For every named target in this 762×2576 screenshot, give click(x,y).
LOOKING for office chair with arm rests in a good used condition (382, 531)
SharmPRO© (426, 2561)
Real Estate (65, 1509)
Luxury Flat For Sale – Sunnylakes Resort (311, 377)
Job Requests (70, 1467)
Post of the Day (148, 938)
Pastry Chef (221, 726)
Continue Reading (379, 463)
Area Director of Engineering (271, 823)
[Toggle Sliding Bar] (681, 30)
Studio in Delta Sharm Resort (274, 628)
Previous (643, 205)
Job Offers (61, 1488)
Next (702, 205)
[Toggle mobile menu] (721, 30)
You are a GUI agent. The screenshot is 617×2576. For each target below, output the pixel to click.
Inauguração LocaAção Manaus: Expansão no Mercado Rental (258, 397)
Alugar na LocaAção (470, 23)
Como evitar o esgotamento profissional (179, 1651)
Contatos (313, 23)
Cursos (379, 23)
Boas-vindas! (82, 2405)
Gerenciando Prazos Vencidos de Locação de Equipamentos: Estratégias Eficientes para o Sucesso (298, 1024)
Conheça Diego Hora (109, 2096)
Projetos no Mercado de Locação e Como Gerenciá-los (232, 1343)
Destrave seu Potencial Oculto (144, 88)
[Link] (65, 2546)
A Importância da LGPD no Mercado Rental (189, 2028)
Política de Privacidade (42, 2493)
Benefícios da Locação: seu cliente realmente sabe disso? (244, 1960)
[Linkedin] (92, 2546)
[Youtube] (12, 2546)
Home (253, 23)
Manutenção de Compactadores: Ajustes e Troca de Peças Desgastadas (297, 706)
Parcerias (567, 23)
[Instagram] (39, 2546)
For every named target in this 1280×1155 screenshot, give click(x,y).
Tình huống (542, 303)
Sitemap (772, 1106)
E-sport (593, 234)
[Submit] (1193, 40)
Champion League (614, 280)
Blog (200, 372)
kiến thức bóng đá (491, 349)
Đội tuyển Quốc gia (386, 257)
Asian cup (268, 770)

◇ ◇ ◇

All lines in the records with the string "Mercado" should be copied out.

- [Response]:
Inauguração LocaAção Manaus: Expansão no Mercado Rental (258, 397)
Projetos no Mercado de Locação e Como Gerenciá-los (232, 1343)
A Importância da LGPD no Mercado Rental (189, 2028)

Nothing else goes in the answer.